GNU Taler

Do, 17. September 2020, Ralf Hersel

Das GNU-Taler-Zahlungssystem wurde gestern im Beisein eines Vertreters der Schweizerischen Nationalbank in der Berner Fachhochschule eingeführt. Studierende, Mitarbeitende, Dozierende und Besucher können in der Cafeteria der Hochschule den elektronischen Gegenwert von Schweizer Franken auf der Taler Wallet App, die auf ihrem Mobiltelefon läuft, abheben und an einem Taler-fähigen Snack-Automaten bezahlen. Es wird erwartet, dass das System in Zukunft erweitert wird, um auch an anderen Orten bezahlen zu können.

Das Taler Projekt bezeichnet den GNU Taler als Bezahlsystem das das schnelle und einfache Geldüberweisen mit Datenschutz und hoher technischer Sicherheit ermöglicht:

  • Bezahlen ohne Registrierung
  • Datenschutz by default
  • Systematisch gesichert gegen Betrug
  • Keine neue Währung!
  • Freie Software, offenes Protokoll - für alle frei zur Verwendung und Weiterentwicklung

Während die Daten der Käufer nicht preisgegeben werden, gilt hingegen für die Verkäufer von Waren und Dienstleistungen, dass ihre Umsätze aus dem Bezahlsystem grundsätzlich offengelegt sind. Steuerhinterziehung und Geldwäsche sollen so systematisch verhindert werden.

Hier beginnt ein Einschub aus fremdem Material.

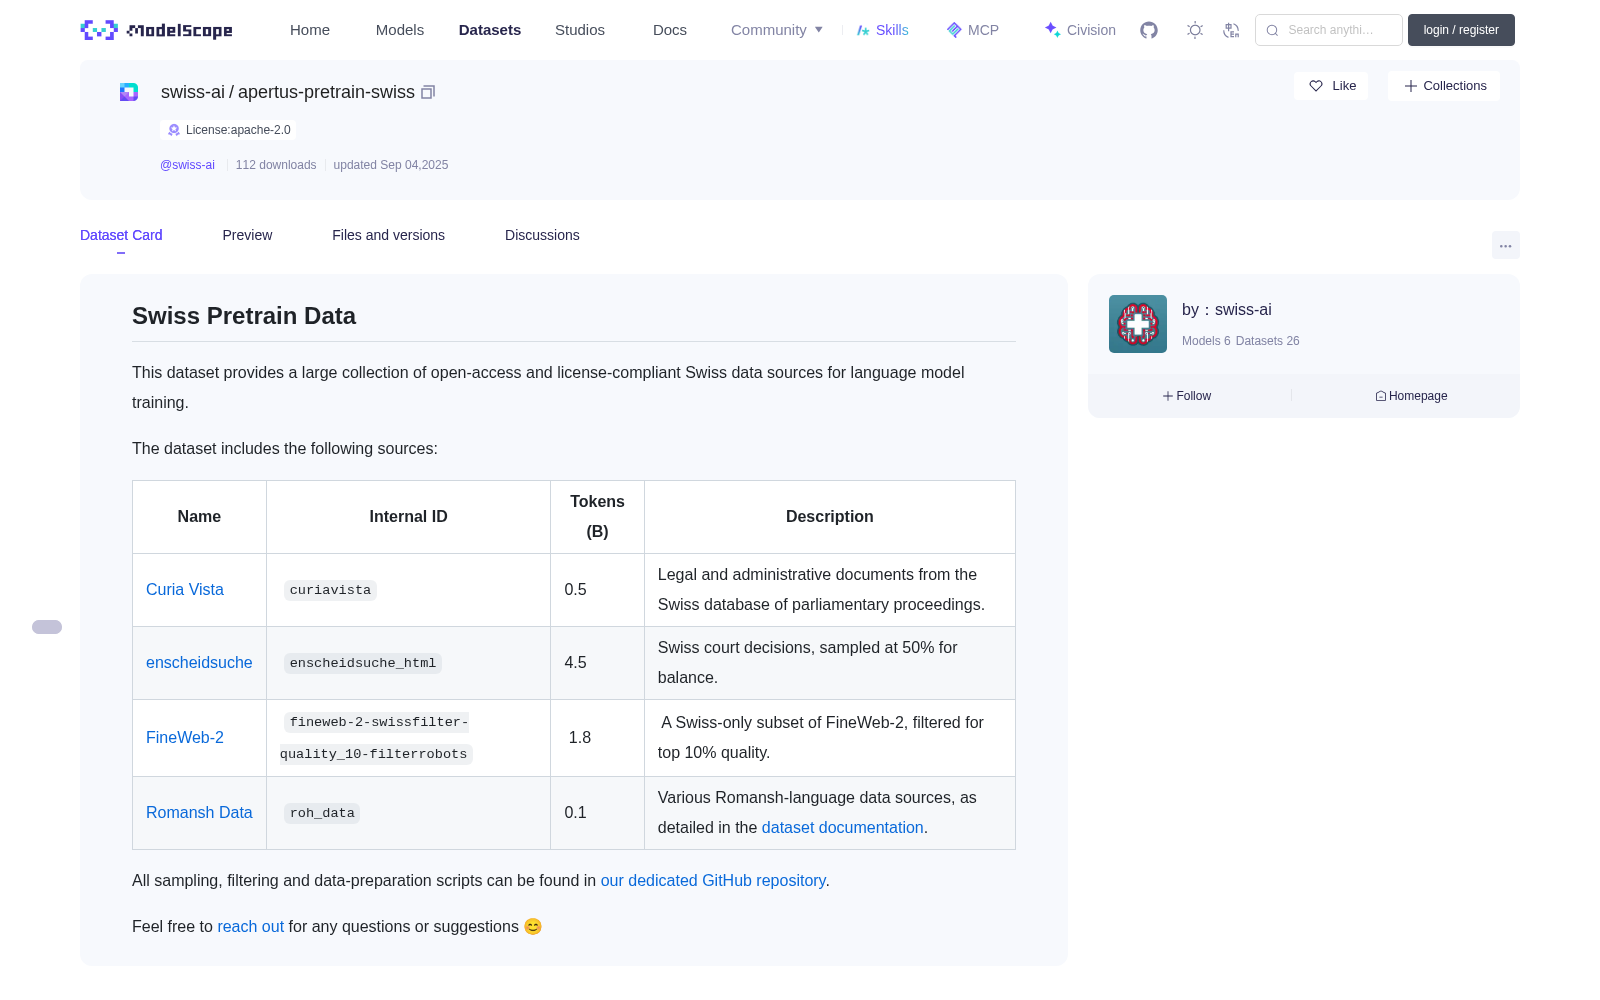Image resolution: width=1600 pixels, height=1000 pixels.
Task: Expand the Community dropdown menu
Action: click(x=777, y=30)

GNU Taler versteht sich als Bezahlsystem und nicht als Mittel zur Wertaufbewahrung. Alle Zahlungen erfolgen stets in Entsprechung zu den Geldwerten in den Ursprungswährungen, die auf dem Treuhandkonto eines Taler-Exchange aufgebucht und abgebucht werden. Zinsen oder Kursschwankungen sind dabei ausgeschlossen. Die Auszahlung geschieht immer in der gleichen Währung, in der die Einzahlung auf das Treuhandkonto erfolgte.


Zahlungen erfolgen mit Coins als elektronischen Repräsentanten der ursprünglichen Geldwerte in Währungen wie dem Euro. Der Exchange als Dreh- und Angelpunkt verwaltet zwei parallele Zahlungsströme: Zum einen die Buchungen auf dem Treuhandkonto (von gewöhnlichen Kundenkonten an den Exchange zur Umwandlung in Coins der Taler-Wallets und bei deren Ausgabe nach einem Kaufvertragsschluss an die Bankkonten der Verkäufer), zum anderen die Zahlungsströme zwischen dem Exchange und den Wallets (bei allen Aufwertungen und Ausgaben von Coins).

Die Käufer benötigen zur Zahlung mit Taler nur ausreichende Geldwerte in ihren Taler-Wallets. Die Verkäufer, z.B. Webshops oder Supermärkte, können ohne Registrierung des Kunden Zahlungen sicher und verlässlich entgegennehmen.

Wie das Projekt schreibt, muss Taler viele Betrugsrisiken wie z.B. das Phishing von Kunden- oder Kartendaten nicht fürchten. Im Fall des Verlusts eines Wallets droht allerhöchstens, dass die zum Zeitpunkt des Verlusts darauf gespeicherten Coins zusammen mit den ihnen entsprechenden realen Geldwerten verloren sind.

Zum heutigen Zeitpunkt befinden sich noch keine Anbieter von genehmigten Taler-Exchanges auf dem Markt.